> **TASK OBJECTIVE**: Word for word, restate the records that come next, omitting the images.

[Screenshot grounding data]
---*---
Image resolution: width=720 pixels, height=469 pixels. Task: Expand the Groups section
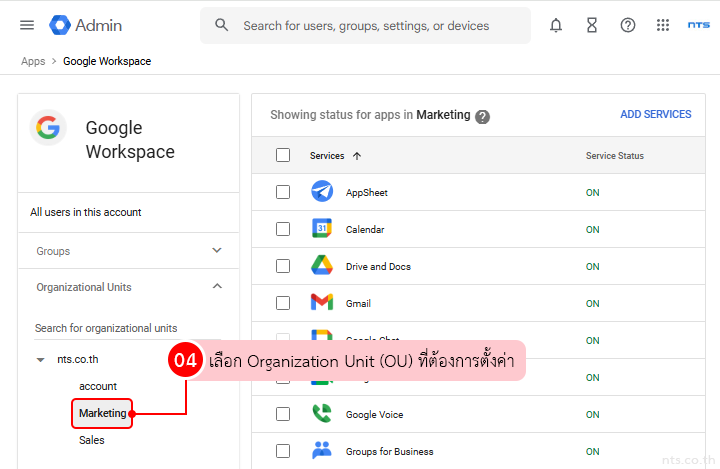[217, 251]
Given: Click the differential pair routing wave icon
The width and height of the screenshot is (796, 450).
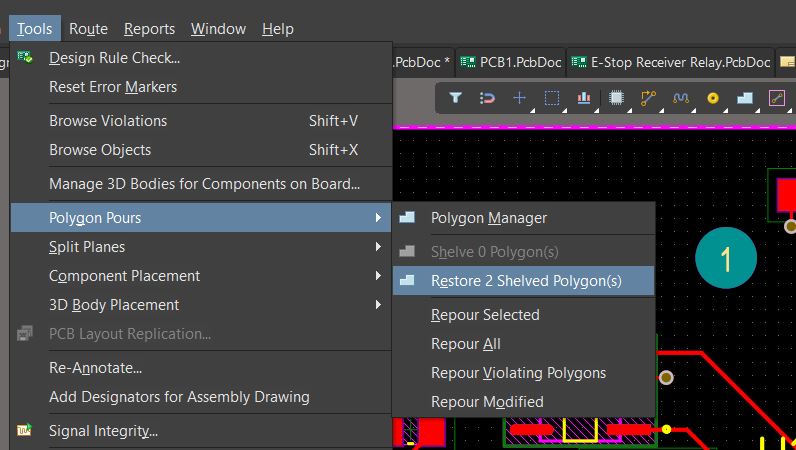Looking at the screenshot, I should click(681, 98).
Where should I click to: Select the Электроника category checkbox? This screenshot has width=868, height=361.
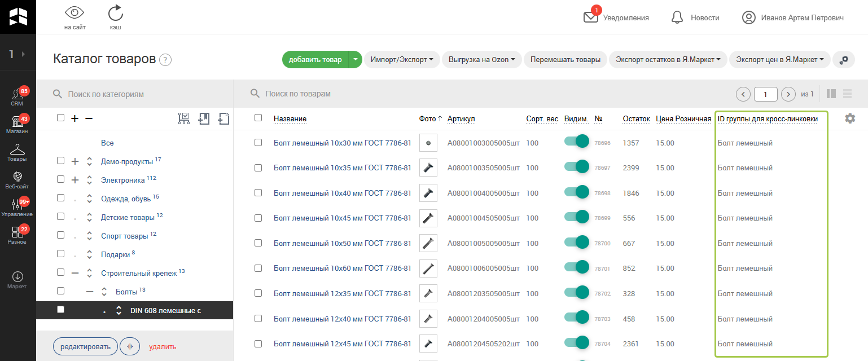click(x=60, y=180)
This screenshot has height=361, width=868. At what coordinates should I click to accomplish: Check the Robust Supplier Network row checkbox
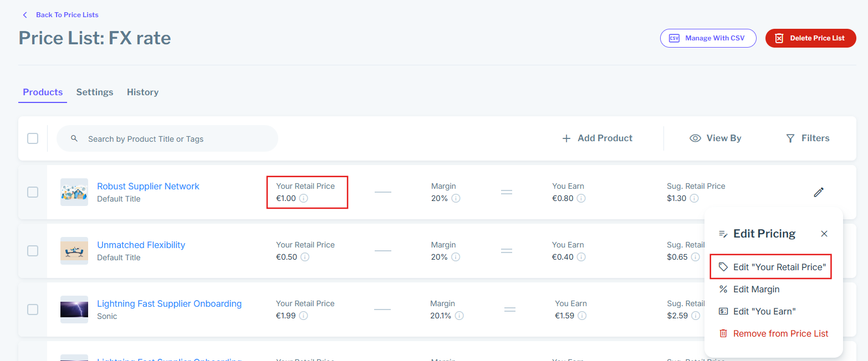tap(33, 192)
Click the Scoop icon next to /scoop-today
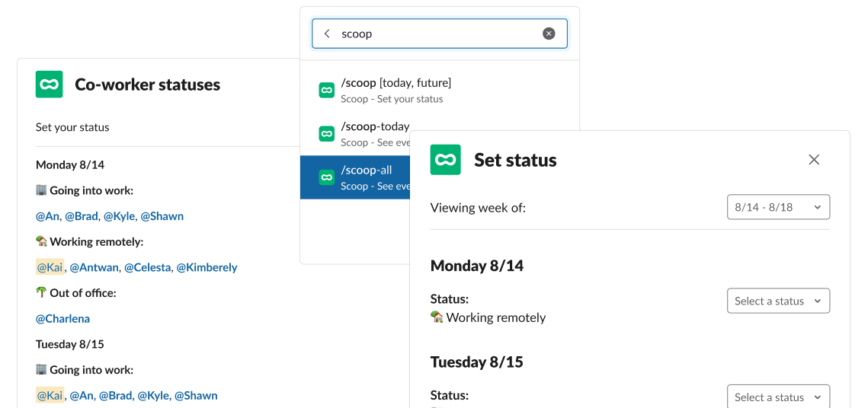 tap(327, 134)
---*---
> **EXERCISE SOLUTION**:
Image resolution: width=720 pixels, height=469 pixels. Task: Expand the Groups section
[217, 251]
Given: Click the differential pair routing wave icon
The width and height of the screenshot is (796, 450).
Looking at the screenshot, I should click(681, 98).
Where should I click to: Select the Электроника category checkbox? This screenshot has width=868, height=361.
click(x=60, y=180)
This screenshot has height=361, width=868. At what coordinates should I click to accomplish: Check the Robust Supplier Network row checkbox
tap(33, 192)
Click the Scoop icon next to /scoop-today
 tap(327, 134)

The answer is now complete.